WHAT THE TASK REQUIRES:
Print the data below exactly, but only the lines from the one containing "Instruction: Select the 電力消費 power graph" down to the one containing "Given: Open help icon beside Dateiname label", inclusive.

SOURCE DATA:
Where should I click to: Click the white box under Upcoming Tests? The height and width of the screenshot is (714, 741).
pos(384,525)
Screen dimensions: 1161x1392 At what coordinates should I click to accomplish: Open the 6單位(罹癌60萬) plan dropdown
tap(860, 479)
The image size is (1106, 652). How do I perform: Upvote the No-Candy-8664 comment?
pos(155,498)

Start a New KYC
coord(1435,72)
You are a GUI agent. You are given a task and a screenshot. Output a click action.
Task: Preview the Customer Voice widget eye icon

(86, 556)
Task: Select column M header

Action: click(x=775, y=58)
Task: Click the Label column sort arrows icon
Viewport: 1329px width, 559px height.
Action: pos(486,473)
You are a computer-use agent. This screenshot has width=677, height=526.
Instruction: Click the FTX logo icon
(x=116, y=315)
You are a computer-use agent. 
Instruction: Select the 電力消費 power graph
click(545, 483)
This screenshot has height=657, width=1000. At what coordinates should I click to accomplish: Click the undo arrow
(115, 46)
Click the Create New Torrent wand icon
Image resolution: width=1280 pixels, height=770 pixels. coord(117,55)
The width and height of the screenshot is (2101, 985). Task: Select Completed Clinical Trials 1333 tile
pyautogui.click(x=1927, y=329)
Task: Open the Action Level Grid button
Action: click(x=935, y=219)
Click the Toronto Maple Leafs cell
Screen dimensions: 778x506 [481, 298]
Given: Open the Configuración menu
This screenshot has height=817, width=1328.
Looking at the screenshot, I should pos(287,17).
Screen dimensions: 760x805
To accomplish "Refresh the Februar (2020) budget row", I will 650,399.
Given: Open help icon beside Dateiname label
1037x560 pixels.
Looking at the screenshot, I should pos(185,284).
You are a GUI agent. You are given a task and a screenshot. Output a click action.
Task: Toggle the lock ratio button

FINAL ANSWER:
Instruction: Select the 電力消費 power graph
click(545, 483)
This screenshot has height=657, width=1000. At what coordinates should I click to accomplish: Click the undo arrow
(115, 46)
Click the Create New Torrent wand icon
Image resolution: width=1280 pixels, height=770 pixels. coord(117,55)
The width and height of the screenshot is (2101, 985). Task: Select Completed Clinical Trials 1333 tile
pyautogui.click(x=1927, y=329)
Task: Open the Action Level Grid button
Action: click(x=935, y=219)
Click the Toronto Maple Leafs cell
Screen dimensions: 778x506 [481, 298]
Given: Open the Configuración menu
This screenshot has height=817, width=1328.
Looking at the screenshot, I should pos(287,17).
Screen dimensions: 760x805
To accomplish "Refresh the Februar (2020) budget row", I will 650,399.
Given: Open help icon beside Dateiname label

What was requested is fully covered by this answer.